**What is needed:**
The full set of entries below needs to be written out exactly.

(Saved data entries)
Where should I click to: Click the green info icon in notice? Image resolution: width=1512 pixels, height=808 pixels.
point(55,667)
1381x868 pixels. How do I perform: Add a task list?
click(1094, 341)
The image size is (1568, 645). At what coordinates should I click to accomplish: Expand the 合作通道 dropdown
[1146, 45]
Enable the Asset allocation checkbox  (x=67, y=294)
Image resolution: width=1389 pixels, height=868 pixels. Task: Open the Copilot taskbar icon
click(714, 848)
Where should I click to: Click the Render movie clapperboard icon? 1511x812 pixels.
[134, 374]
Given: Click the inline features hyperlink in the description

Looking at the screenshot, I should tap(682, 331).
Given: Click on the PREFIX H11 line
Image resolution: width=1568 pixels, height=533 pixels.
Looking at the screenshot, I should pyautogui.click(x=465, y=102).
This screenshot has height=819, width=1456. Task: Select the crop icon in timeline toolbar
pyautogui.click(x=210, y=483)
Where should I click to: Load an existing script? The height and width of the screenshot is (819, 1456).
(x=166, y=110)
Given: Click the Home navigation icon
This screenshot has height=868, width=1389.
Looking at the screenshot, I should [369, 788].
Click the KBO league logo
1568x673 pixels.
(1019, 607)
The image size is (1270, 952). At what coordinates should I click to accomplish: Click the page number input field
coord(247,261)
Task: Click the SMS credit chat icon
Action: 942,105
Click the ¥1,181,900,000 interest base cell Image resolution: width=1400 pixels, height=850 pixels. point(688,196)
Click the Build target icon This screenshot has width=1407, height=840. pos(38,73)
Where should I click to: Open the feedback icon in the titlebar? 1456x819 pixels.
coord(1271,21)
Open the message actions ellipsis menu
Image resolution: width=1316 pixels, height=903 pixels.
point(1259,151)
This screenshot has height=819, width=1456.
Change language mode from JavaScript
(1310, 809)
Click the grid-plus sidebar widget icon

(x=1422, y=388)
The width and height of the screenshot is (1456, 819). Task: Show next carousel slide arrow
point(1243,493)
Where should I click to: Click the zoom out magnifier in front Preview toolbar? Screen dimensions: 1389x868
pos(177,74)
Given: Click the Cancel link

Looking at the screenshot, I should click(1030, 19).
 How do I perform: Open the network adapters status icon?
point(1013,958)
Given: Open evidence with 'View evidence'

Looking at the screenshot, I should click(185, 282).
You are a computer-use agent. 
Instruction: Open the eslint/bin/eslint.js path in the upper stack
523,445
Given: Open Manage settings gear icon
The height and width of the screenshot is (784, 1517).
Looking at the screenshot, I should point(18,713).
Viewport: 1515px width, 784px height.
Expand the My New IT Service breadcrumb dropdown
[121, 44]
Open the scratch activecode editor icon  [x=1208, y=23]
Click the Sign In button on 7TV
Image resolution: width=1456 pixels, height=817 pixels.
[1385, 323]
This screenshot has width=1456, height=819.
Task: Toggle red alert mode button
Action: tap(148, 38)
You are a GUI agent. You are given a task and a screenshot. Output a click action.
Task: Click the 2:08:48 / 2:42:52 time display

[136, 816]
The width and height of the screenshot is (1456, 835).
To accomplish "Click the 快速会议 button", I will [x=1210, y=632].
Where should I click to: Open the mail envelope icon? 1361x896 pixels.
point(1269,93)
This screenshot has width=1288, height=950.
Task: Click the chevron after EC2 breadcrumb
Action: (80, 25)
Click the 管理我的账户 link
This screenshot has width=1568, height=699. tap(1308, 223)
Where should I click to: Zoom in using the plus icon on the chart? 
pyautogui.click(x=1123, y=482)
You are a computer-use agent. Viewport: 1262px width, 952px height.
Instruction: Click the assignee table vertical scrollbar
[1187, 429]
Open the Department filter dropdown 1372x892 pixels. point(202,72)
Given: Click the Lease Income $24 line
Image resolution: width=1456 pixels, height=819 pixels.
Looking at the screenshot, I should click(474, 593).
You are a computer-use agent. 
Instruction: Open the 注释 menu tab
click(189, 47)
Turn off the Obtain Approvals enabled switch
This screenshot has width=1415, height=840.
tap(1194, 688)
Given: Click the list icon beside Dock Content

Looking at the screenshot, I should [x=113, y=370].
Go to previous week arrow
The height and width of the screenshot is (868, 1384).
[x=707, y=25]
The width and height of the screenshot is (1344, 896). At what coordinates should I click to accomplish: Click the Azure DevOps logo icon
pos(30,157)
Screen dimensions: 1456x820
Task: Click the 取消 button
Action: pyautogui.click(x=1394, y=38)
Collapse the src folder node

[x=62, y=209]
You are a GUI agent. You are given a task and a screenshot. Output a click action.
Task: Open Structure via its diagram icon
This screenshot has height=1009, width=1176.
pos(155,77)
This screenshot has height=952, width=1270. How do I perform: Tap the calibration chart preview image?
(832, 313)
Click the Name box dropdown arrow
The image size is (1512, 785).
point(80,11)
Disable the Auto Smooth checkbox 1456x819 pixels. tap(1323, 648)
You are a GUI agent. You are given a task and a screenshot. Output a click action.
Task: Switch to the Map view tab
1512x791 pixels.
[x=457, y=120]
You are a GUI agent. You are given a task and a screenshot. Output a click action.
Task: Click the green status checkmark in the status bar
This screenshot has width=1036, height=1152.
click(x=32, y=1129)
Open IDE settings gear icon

**Solution below:**
Where should I click to: Click the green info icon in notice? Image resolution: width=1512 pixels, height=808 pixels.
point(55,667)
1381x868 pixels. How do I perform: Add a task list?
click(1094, 341)
The image size is (1568, 645). At what coordinates should I click to accomplish: Expand the 合作通道 dropdown
[1146, 45]
Enable the Asset allocation checkbox  (x=67, y=294)
Image resolution: width=1389 pixels, height=868 pixels. Task: Open the Copilot taskbar icon
click(714, 848)
Where should I click to: Click the Render movie clapperboard icon? 1511x812 pixels.
[134, 374]
Given: Click the inline features hyperlink in the description

Looking at the screenshot, I should tap(682, 331).
Given: Click on the PREFIX H11 line
Image resolution: width=1568 pixels, height=533 pixels.
Looking at the screenshot, I should pyautogui.click(x=465, y=102).
This screenshot has height=819, width=1456. Task: Select the crop icon in timeline toolbar
pyautogui.click(x=210, y=483)
Where should I click to: Load an existing script? The height and width of the screenshot is (819, 1456).
(x=166, y=110)
Given: Click the Home navigation icon
This screenshot has height=868, width=1389.
Looking at the screenshot, I should [369, 788].
Click the KBO league logo
1568x673 pixels.
(1019, 607)
The image size is (1270, 952). At what coordinates should I click to accomplish: Click the page number input field
coord(247,261)
Task: Click the SMS credit chat icon
Action: 942,105
Click the ¥1,181,900,000 interest base cell Image resolution: width=1400 pixels, height=850 pixels. point(688,196)
Click the Build target icon This screenshot has width=1407, height=840. pos(38,73)
Where should I click to: Open the feedback icon in the titlebar? 1456x819 pixels.
coord(1271,21)
Open the message actions ellipsis menu
Image resolution: width=1316 pixels, height=903 pixels.
point(1259,151)
This screenshot has height=819, width=1456.
Change language mode from JavaScript
(1310, 809)
Click the grid-plus sidebar widget icon

(x=1422, y=388)
The width and height of the screenshot is (1456, 819). Task: Show next carousel slide arrow
point(1243,493)
Where should I click to: Click the zoom out magnifier in front Preview toolbar? Screen dimensions: 1389x868
pos(177,74)
Given: Click the Cancel link

Looking at the screenshot, I should click(1030, 19).
 How do I perform: Open the network adapters status icon?
point(1013,958)
Given: Open evidence with 'View evidence'

Looking at the screenshot, I should click(185, 282).
You are a computer-use agent. 
Instruction: Open the eslint/bin/eslint.js path in the upper stack
523,445
Given: Open Manage settings gear icon
The height and width of the screenshot is (784, 1517).
Looking at the screenshot, I should point(18,713).
Viewport: 1515px width, 784px height.
Expand the My New IT Service breadcrumb dropdown
[121, 44]
Open the scratch activecode editor icon  [x=1208, y=23]
Click the Sign In button on 7TV
Image resolution: width=1456 pixels, height=817 pixels.
[1385, 323]
This screenshot has width=1456, height=819.
Task: Toggle red alert mode button
Action: tap(148, 38)
You are a GUI agent. You are given a task and a screenshot. Output a click action.
Task: Click the 2:08:48 / 2:42:52 time display

[136, 816]
The width and height of the screenshot is (1456, 835).
To accomplish "Click the 快速会议 button", I will [x=1210, y=632].
Where should I click to: Open the mail envelope icon? 1361x896 pixels.
point(1269,93)
This screenshot has width=1288, height=950.
Task: Click the chevron after EC2 breadcrumb
Action: (80, 25)
Click the 管理我的账户 link
This screenshot has width=1568, height=699. tap(1308, 223)
Where should I click to: Zoom in using the plus icon on the chart? 
pyautogui.click(x=1123, y=482)
You are a computer-use agent. Viewport: 1262px width, 952px height.
Instruction: Click the assignee table vertical scrollbar
[1187, 429]
Open the Department filter dropdown 1372x892 pixels. point(202,72)
Given: Click the Lease Income $24 line
Image resolution: width=1456 pixels, height=819 pixels.
Looking at the screenshot, I should click(474, 593).
You are a computer-use agent. 
Instruction: Open the 注释 menu tab
click(189, 47)
Turn off the Obtain Approvals enabled switch
This screenshot has width=1415, height=840.
tap(1194, 688)
Given: Click the list icon beside Dock Content

Looking at the screenshot, I should [x=113, y=370].
Go to previous week arrow
The height and width of the screenshot is (868, 1384).
[x=707, y=25]
The width and height of the screenshot is (1344, 896). At what coordinates should I click to accomplish: Click the Azure DevOps logo icon
pos(30,157)
Screen dimensions: 1456x820
Task: Click the 取消 button
Action: pyautogui.click(x=1394, y=38)
Collapse the src folder node

[x=62, y=209]
You are a GUI agent. You are given a task and a screenshot. Output a click action.
Task: Open Structure via its diagram icon
This screenshot has height=1009, width=1176.
pos(155,77)
This screenshot has height=952, width=1270. How do I perform: Tap the calibration chart preview image?
(832, 313)
Click the Name box dropdown arrow
The image size is (1512, 785).
point(80,11)
Disable the Auto Smooth checkbox 1456x819 pixels. tap(1323, 648)
You are a GUI agent. You are given a task and a screenshot. Output a click action.
Task: Switch to the Map view tab
1512x791 pixels.
[x=457, y=120]
You are a GUI agent. You are given a task and a screenshot. Output a click action.
Task: Click the green status checkmark in the status bar
This screenshot has width=1036, height=1152.
click(x=32, y=1129)
Open IDE settings gear icon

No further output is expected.